Syarat yang ia kira akan menghentikan tekad Heri, ternyata justru dipenuhi—namun dengan kejutan pahit di baliknya.
Awalnya, Heri benar-benar memenuhi permintaan tersebut. Namun, setelah menikah, Riyuka baru mengetahui bahwa emas yang diberikan ternyata palsu, dan rumah yang dibeli pun diam-diam dijual oleh Heri tanpa sepengetahuannya.
Uang hasil penjualan rumah itu pun diklaim Riyuka digunakan oleh Heri untuk kepentingan pribadinya.
"Lo tau apa? Rumah yang dibelikan itu ternyata dijual. Duitnya dia pakai sendiri. Emas yang dikasih juga palsu," kata Riyuka dengan ekspresi tak percaya.
Netizen Bereaksi: Dukungan Mengalir, Fakta Lama Terkuak
Unggahan TikTok Riyuka pun langsung viral dan menuai banyak reaksi dari warganet. Banyak yang menyayangkan bahwa seorang perempuan harus melalui tekanan emosional hanya untuk memenuhi tuntutan pernikahan.
Tak sedikit juga yang memuji keberanian Riyuka karena berani bersuara setelah sekian lama bungkam.
Sejumlah netizen bahkan menyebut bahwa kisah ini bisa menjadi pengingat tentang pentingnya konsensual dalam pernikahan dan bahaya tekanan emosional yang dibalut dengan narasi cinta.

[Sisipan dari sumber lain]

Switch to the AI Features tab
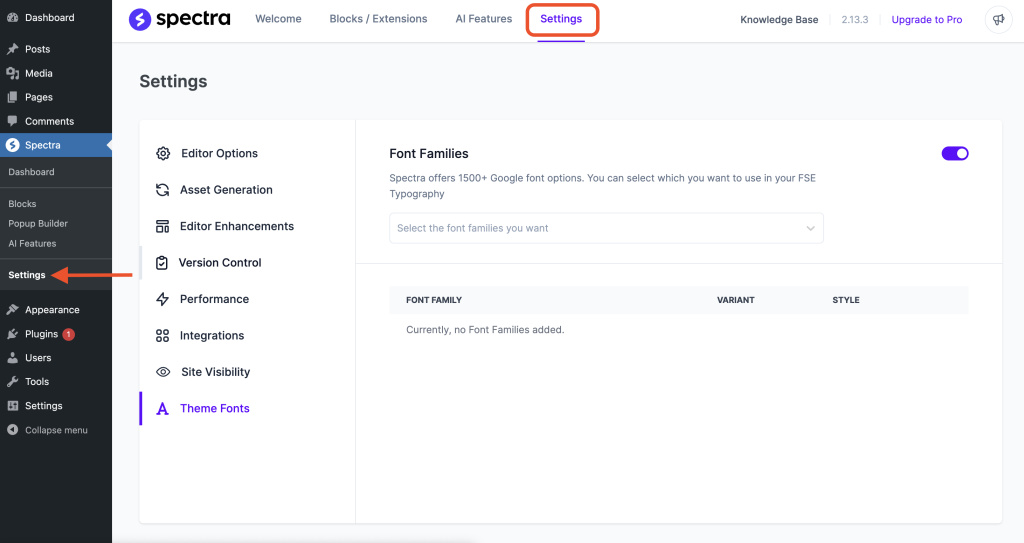 point(483,19)
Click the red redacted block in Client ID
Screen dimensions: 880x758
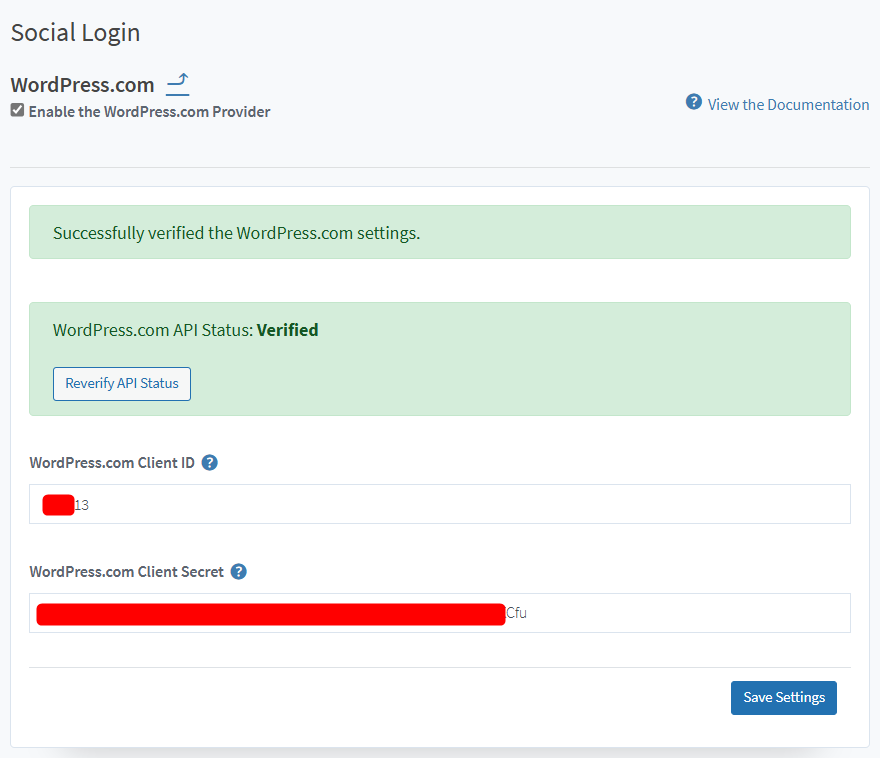coord(58,505)
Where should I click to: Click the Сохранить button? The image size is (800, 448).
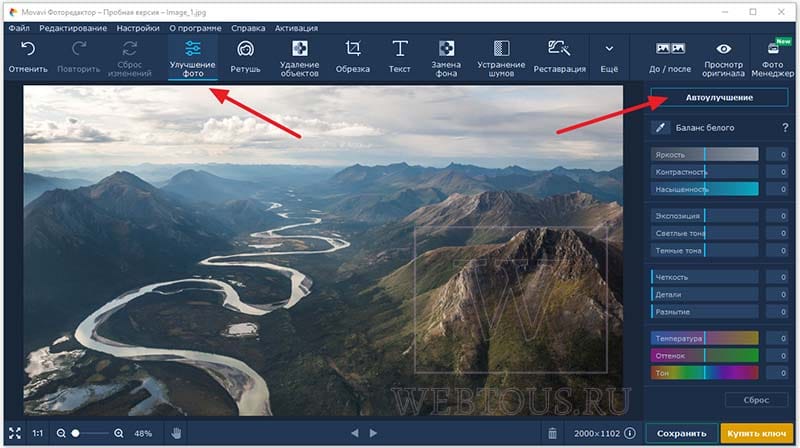(x=682, y=433)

Sebagian lainnya menyoroti sisi lain dari figur publik yang selama ini dianggap lucu dan menghibur, namun ternyata menyimpan sisi gelap dalam kehidupan pribadinya.
Angle Utama: Pernikahan yang Dipaksakan Bukanlah Cinta — Ini Teror Emosional Berkedok Kasih Sayang
Cerita Riyuka bukan sekadar drama selebritas, tapi refleksi dari persoalan sosial yang lebih besar.
Ketika seseorang merasa harus menerima pernikahan karena tekanan terus-menerus, itu bukan romantisme — itu adalah bentuk paksaan.
Pernikahan harus dibangun atas dasar kehendak bebas, bukan air mata dan intimidasi.
Riyuka Bunga telah membongkar sebuah realitas pahit yang selama ini mungkin dialami oleh banyak perempuan di luar sana: terpaksa menikah karena rasa kasihan, bukan karena cinta.
Dan kisahnya adalah panggilan bagi masyarakat untuk lebih peka terhadap tekanan emosional yang sering disamarkan sebagai ketulusan.